> Exercise description: Which lines of the material hold the word "Click"? Copy each one.

> Supplied records:
....

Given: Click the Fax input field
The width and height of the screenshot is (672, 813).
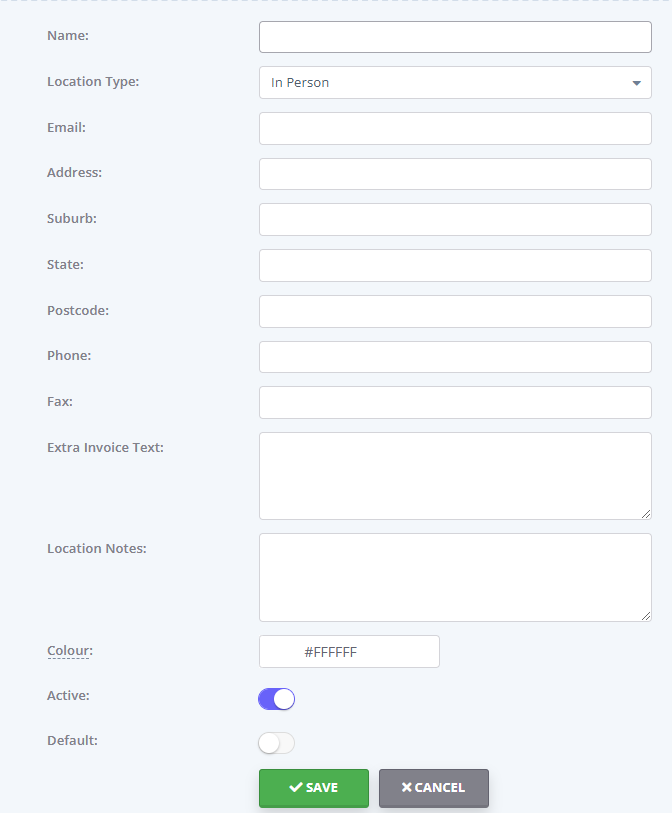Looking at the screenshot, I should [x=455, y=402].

....

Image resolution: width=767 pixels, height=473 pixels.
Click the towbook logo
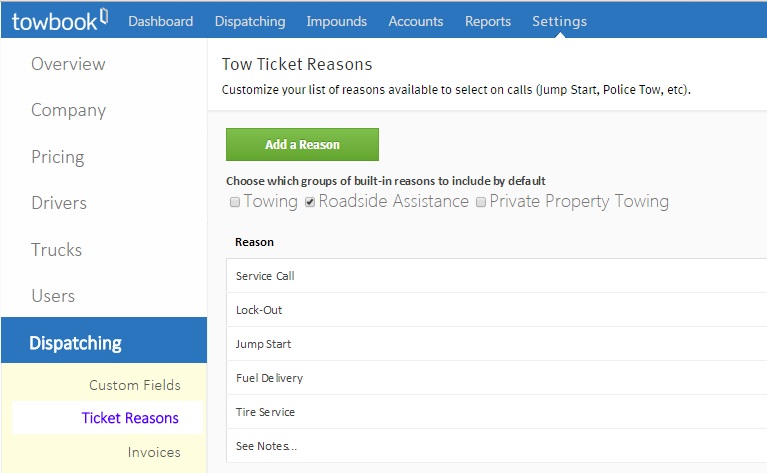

....

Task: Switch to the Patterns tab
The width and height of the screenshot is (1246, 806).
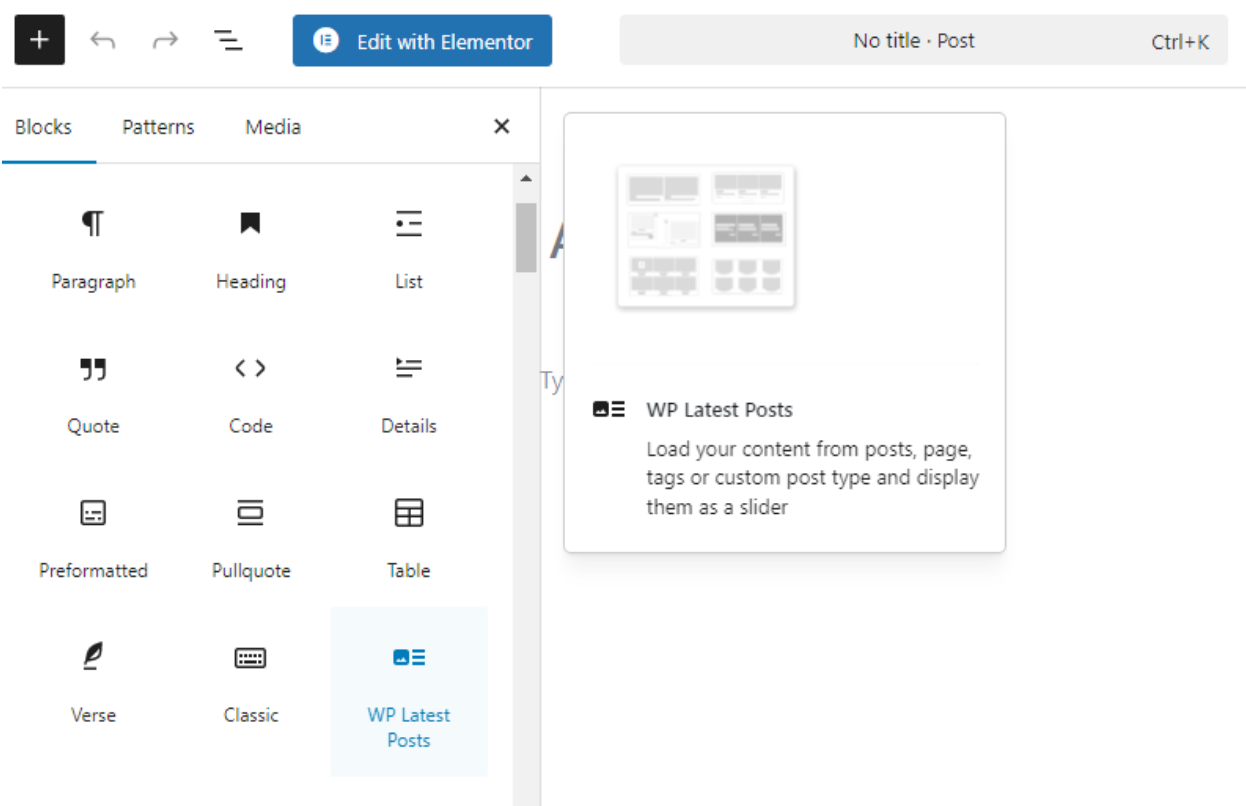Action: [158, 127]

....

> Task output:
Given: Click the Fax input field
Click the towbook logo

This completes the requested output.